Collected data entries:
╔══

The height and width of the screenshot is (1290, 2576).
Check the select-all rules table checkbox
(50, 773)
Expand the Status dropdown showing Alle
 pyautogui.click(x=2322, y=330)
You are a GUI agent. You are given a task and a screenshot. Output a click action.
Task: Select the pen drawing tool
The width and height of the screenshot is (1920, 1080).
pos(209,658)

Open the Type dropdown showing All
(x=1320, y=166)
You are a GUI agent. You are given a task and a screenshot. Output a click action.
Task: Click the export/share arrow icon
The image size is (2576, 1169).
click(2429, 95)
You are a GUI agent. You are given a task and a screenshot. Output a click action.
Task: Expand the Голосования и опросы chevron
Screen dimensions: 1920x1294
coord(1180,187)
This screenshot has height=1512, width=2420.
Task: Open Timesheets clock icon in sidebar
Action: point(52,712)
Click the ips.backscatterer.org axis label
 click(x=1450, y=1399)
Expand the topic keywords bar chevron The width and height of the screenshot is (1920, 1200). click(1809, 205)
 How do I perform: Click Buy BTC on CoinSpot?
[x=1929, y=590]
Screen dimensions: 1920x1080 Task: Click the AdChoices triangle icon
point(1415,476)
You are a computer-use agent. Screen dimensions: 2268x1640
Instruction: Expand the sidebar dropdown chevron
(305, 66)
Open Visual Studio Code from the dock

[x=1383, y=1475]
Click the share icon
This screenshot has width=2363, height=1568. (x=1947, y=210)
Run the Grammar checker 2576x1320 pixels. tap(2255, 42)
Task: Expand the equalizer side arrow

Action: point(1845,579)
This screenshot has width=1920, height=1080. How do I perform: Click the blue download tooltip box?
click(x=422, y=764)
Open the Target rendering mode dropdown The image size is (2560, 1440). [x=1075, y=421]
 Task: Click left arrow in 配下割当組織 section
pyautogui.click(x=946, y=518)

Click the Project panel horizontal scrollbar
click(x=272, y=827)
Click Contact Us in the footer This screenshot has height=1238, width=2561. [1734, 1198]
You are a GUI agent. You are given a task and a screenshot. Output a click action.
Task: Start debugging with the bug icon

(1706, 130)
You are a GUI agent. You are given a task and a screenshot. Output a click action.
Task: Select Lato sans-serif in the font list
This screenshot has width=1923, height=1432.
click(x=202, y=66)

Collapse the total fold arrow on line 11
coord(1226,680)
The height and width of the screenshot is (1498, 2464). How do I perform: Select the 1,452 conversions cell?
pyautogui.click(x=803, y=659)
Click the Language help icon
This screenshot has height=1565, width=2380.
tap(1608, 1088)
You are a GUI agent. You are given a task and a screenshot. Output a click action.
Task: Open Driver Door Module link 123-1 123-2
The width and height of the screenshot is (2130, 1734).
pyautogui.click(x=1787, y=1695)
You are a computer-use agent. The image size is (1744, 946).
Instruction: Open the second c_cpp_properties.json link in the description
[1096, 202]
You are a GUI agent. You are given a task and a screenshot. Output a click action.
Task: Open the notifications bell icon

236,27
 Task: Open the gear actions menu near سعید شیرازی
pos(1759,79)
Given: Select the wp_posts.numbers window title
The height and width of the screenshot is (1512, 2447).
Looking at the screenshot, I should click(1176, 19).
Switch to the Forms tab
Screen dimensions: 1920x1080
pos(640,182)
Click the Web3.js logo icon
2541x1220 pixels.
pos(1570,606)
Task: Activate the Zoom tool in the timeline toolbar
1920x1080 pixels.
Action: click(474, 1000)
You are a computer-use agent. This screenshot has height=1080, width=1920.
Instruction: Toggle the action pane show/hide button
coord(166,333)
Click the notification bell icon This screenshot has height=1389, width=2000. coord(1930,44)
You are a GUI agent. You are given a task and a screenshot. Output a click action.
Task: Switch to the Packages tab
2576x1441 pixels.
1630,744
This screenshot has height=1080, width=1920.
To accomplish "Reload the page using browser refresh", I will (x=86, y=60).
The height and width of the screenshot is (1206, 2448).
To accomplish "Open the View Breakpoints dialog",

╚══

Nothing in the records may change; write them out again in full.

The height and width of the screenshot is (1290, 2576).
Check the select-all rules table checkbox
(50, 773)
Expand the Status dropdown showing Alle
 pyautogui.click(x=2322, y=330)
You are a GUI agent. You are given a task and a screenshot. Output a click action.
Task: Select the pen drawing tool
The width and height of the screenshot is (1920, 1080).
pos(209,658)

Open the Type dropdown showing All
(x=1320, y=166)
You are a GUI agent. You are given a task and a screenshot. Output a click action.
Task: Click the export/share arrow icon
The image size is (2576, 1169).
click(2429, 95)
You are a GUI agent. You are given a task and a screenshot. Output a click action.
Task: Expand the Голосования и опросы chevron
Screen dimensions: 1920x1294
coord(1180,187)
This screenshot has height=1512, width=2420.
Task: Open Timesheets clock icon in sidebar
Action: point(52,712)
Click the ips.backscatterer.org axis label
 click(x=1450, y=1399)
Expand the topic keywords bar chevron The width and height of the screenshot is (1920, 1200). click(1809, 205)
 How do I perform: Click Buy BTC on CoinSpot?
[x=1929, y=590]
Screen dimensions: 1920x1080 Task: Click the AdChoices triangle icon
point(1415,476)
You are a computer-use agent. Screen dimensions: 2268x1640
Instruction: Expand the sidebar dropdown chevron
(305, 66)
Open Visual Studio Code from the dock

[x=1383, y=1475]
Click the share icon
This screenshot has width=2363, height=1568. (x=1947, y=210)
Run the Grammar checker 2576x1320 pixels. tap(2255, 42)
Task: Expand the equalizer side arrow

Action: point(1845,579)
This screenshot has width=1920, height=1080. How do I perform: Click the blue download tooltip box?
click(x=422, y=764)
Open the Target rendering mode dropdown The image size is (2560, 1440). [x=1075, y=421]
 Task: Click left arrow in 配下割当組織 section
pyautogui.click(x=946, y=518)

Click the Project panel horizontal scrollbar
click(x=272, y=827)
Click Contact Us in the footer This screenshot has height=1238, width=2561. [1734, 1198]
You are a GUI agent. You are given a task and a screenshot. Output a click action.
Task: Start debugging with the bug icon

(1706, 130)
You are a GUI agent. You are given a task and a screenshot. Output a click action.
Task: Select Lato sans-serif in the font list
This screenshot has width=1923, height=1432.
click(x=202, y=66)

Collapse the total fold arrow on line 11
coord(1226,680)
The height and width of the screenshot is (1498, 2464). How do I perform: Select the 1,452 conversions cell?
pyautogui.click(x=803, y=659)
Click the Language help icon
This screenshot has height=1565, width=2380.
tap(1608, 1088)
You are a GUI agent. You are given a task and a screenshot. Output a click action.
Task: Open Driver Door Module link 123-1 123-2
The width and height of the screenshot is (2130, 1734).
pyautogui.click(x=1787, y=1695)
You are a computer-use agent. The image size is (1744, 946).
Instruction: Open the second c_cpp_properties.json link in the description
[1096, 202]
You are a GUI agent. You are given a task and a screenshot. Output a click action.
Task: Open the notifications bell icon

236,27
 Task: Open the gear actions menu near سعید شیرازی
pos(1759,79)
Given: Select the wp_posts.numbers window title
The height and width of the screenshot is (1512, 2447).
Looking at the screenshot, I should click(1176, 19).
Switch to the Forms tab
Screen dimensions: 1920x1080
pos(640,182)
Click the Web3.js logo icon
2541x1220 pixels.
pos(1570,606)
Task: Activate the Zoom tool in the timeline toolbar
1920x1080 pixels.
Action: click(474, 1000)
You are a computer-use agent. This screenshot has height=1080, width=1920.
Instruction: Toggle the action pane show/hide button
coord(166,333)
Click the notification bell icon This screenshot has height=1389, width=2000. coord(1930,44)
You are a GUI agent. You are given a task and a screenshot. Output a click action.
Task: Switch to the Packages tab
2576x1441 pixels.
1630,744
This screenshot has height=1080, width=1920.
To accomplish "Reload the page using browser refresh", I will (x=86, y=60).
The height and width of the screenshot is (1206, 2448).
To accomplish "Open the View Breakpoints dialog",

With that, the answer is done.